■ Problem to solve: Only the lines from the one with "Task: Switch to the Protein: (none) tab" through the final line below belong in the answer, copied exactly and without pictures.
━━ Records provided
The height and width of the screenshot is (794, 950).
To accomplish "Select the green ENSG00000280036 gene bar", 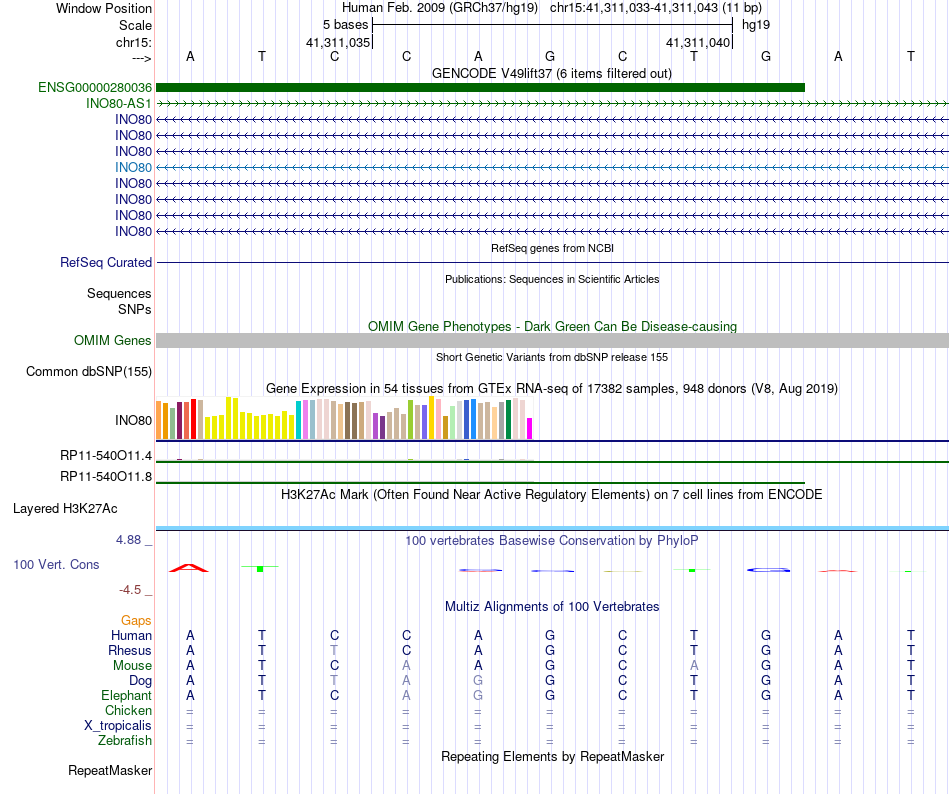I will pyautogui.click(x=480, y=87).
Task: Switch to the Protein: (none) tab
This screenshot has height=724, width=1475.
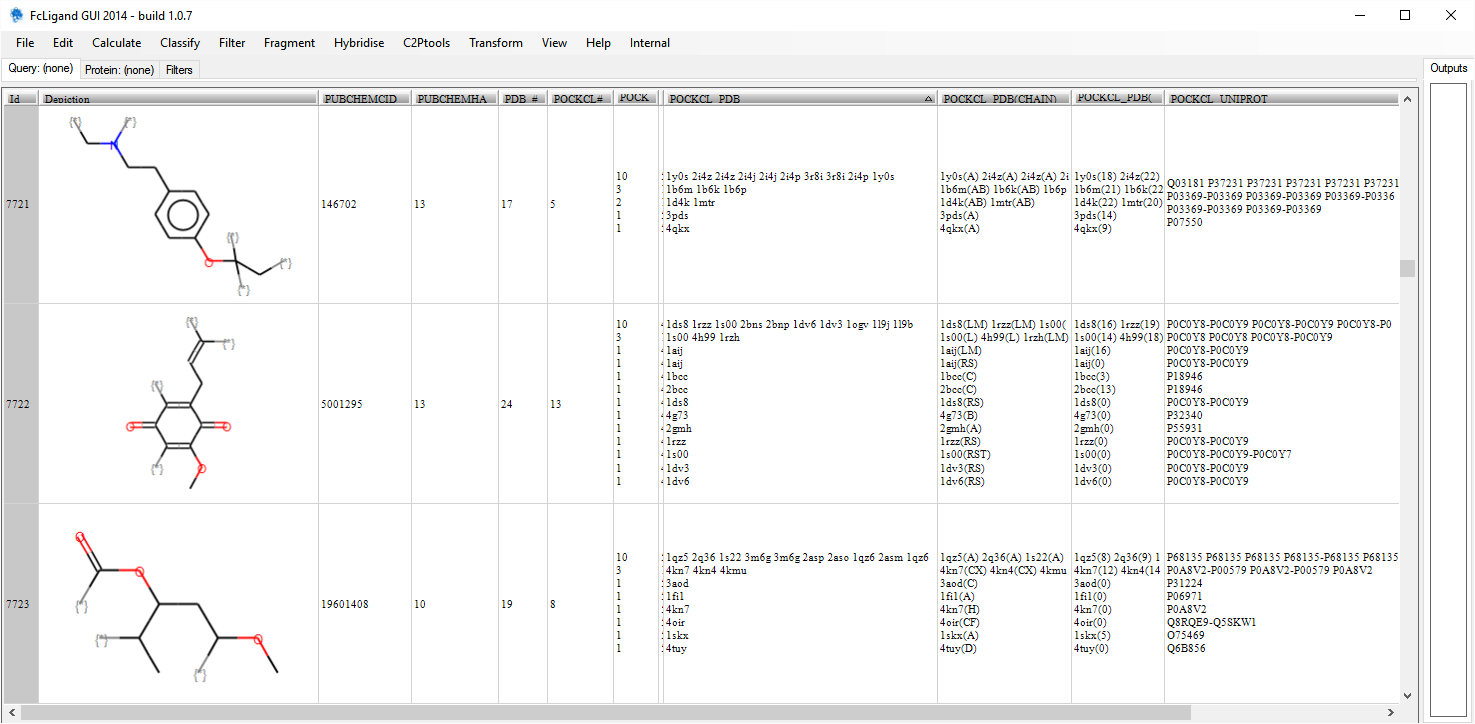Action: [119, 70]
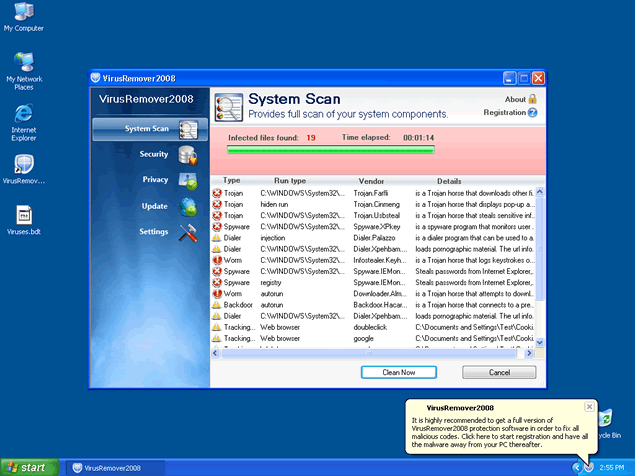Select the Viruses.bdt desktop file
Screen dimensions: 635x476
point(24,217)
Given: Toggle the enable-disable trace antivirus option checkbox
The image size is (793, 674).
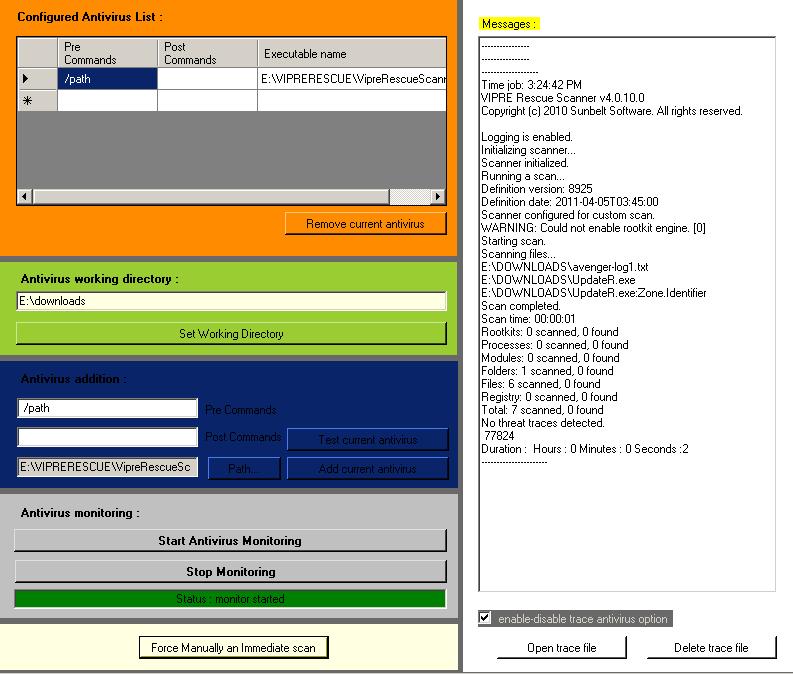Looking at the screenshot, I should point(484,617).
━━━━
■ Your solution:
Task: Switch to the Protein: (none) tab
This screenshot has height=724, width=1475.
Action: [119, 70]
Select the Viruses.bdt desktop file
Screen dimensions: 635x476
point(24,217)
Given: Toggle the enable-disable trace antivirus option checkbox
The image size is (793, 674).
Looking at the screenshot, I should point(484,617).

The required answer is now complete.